Since these judges must be approved by the Senate, don't we have the
same problem with the a Senate effectively packing the court with
members sympathetic to their party?  I can see how this might reduce the
workload in the Supreme Court, but I'm not sure that it prevents a long
term party bias in what is supposed to be a politically independent body.
There are always nine junior justices. Assuming we immediately adopt
this plan, Clarence Thomas becomes the most senior member of the junior
justices. In 2021, the president will nominate a replacement for Thomas
with Thomas moving to the status of senior justice. In 2023, Stephen
Breyer moves from junior to senior justice, and so forth.
The picks will still be subject to Senate confirmation, but the will
always happen in non-election years (one, every two years), which ought
to short-circuit the Senate refusing to consider anyone.
Do you and Islander share a concern about an equitable composition of
the Court, or are you just aiming at insuring that it leans to the
Left? It does seem to me that the Left's interests are focused on what
might be sold as a 'modernization' of the Court and Constitution, but
in reality are aimed at radically increasing the power of the central
government and your Party.
I think the proposal is aimed at a equitable composition of the Court.
El Castor
2020-10-07 19:04:32 UTC
Reply
Permalink
Post by Josh Rosenbluth
Post by El Castor
Post by Josh Rosenbluth
Post by Josh Rosenbluth
This strikes me as a good idea at first blush.

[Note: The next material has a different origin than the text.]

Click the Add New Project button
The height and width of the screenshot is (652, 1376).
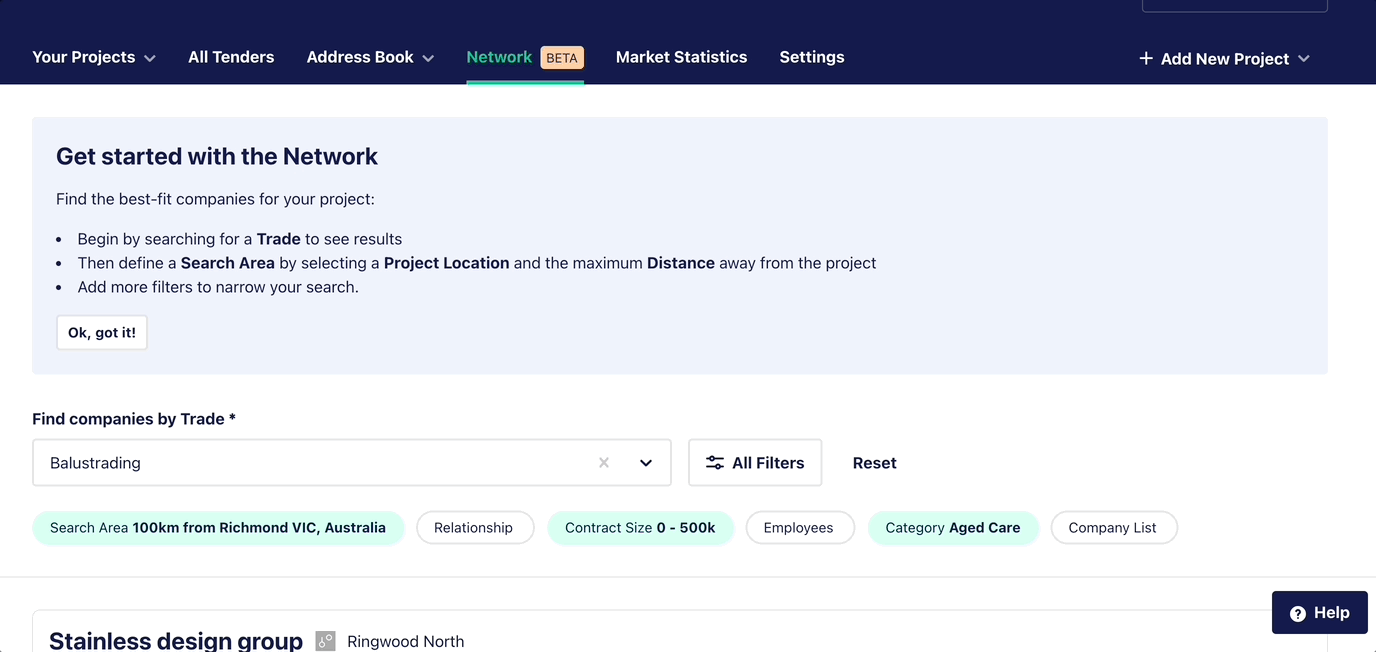point(1225,59)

https://balkin.blogspot.com/2020/10/dont-pack-court-regularize-appointments.html
Sounds interesting.  The article is not clear about the tenure of the
junior justices.  Is there a fixed number of them and do appointments to
this group necessarily mean that that one must leave?  Or, do they all
have tenure, raising the question of what could become a large body.

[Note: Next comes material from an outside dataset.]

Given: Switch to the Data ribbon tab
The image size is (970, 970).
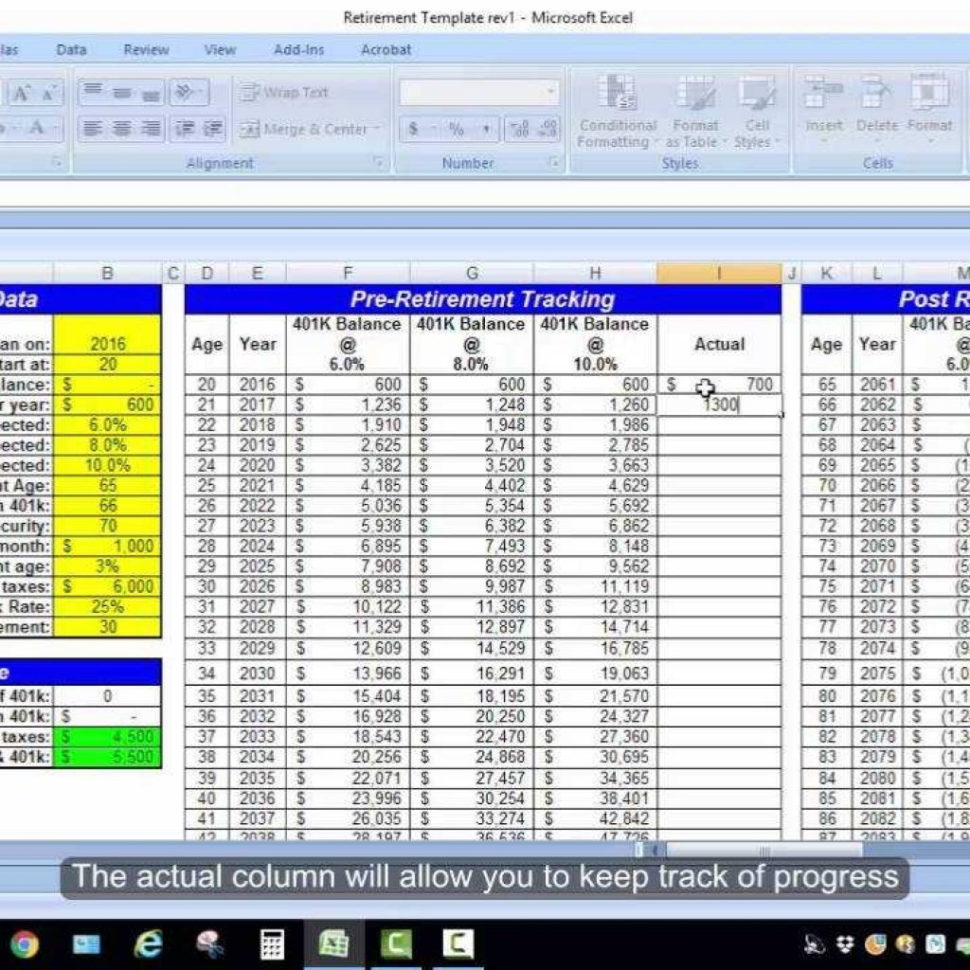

Since these judges must be approved by the Senate, don't we have the
same problem with the a Senate effectively packing the court with
members sympathetic to their party?  I can see how this might reduce the
workload in the Supreme Court, but I'm not sure that it prevents a long
term party bias in what is supposed to be a politically independent body.
There are always nine junior justices. Assuming we immediately adopt
this plan, Clarence Thomas becomes the most senior member of the junior
justices. In 2021, the president will nominate a replacement for Thomas
with Thomas moving to the status of senior justice. In 2023, Stephen
Breyer moves from junior to senior justice, and so forth.
The picks will still be subject to Senate confirmation, but the will
always happen in non-election years (one, every two years), which ought
to short-circuit the Senate refusing to consider anyone.
Do you and Islander share a concern about an equitable composition of
the Court, or are you just aiming at insuring that it leans to the
Left? It does seem to me that the Left's interests are focused on what
might be sold as a 'modernization' of the Court and Constitution, but
in reality are aimed at radically increasing the power of the central
government and your Party.
I think the proposal is aimed at a equitable composition of the Court.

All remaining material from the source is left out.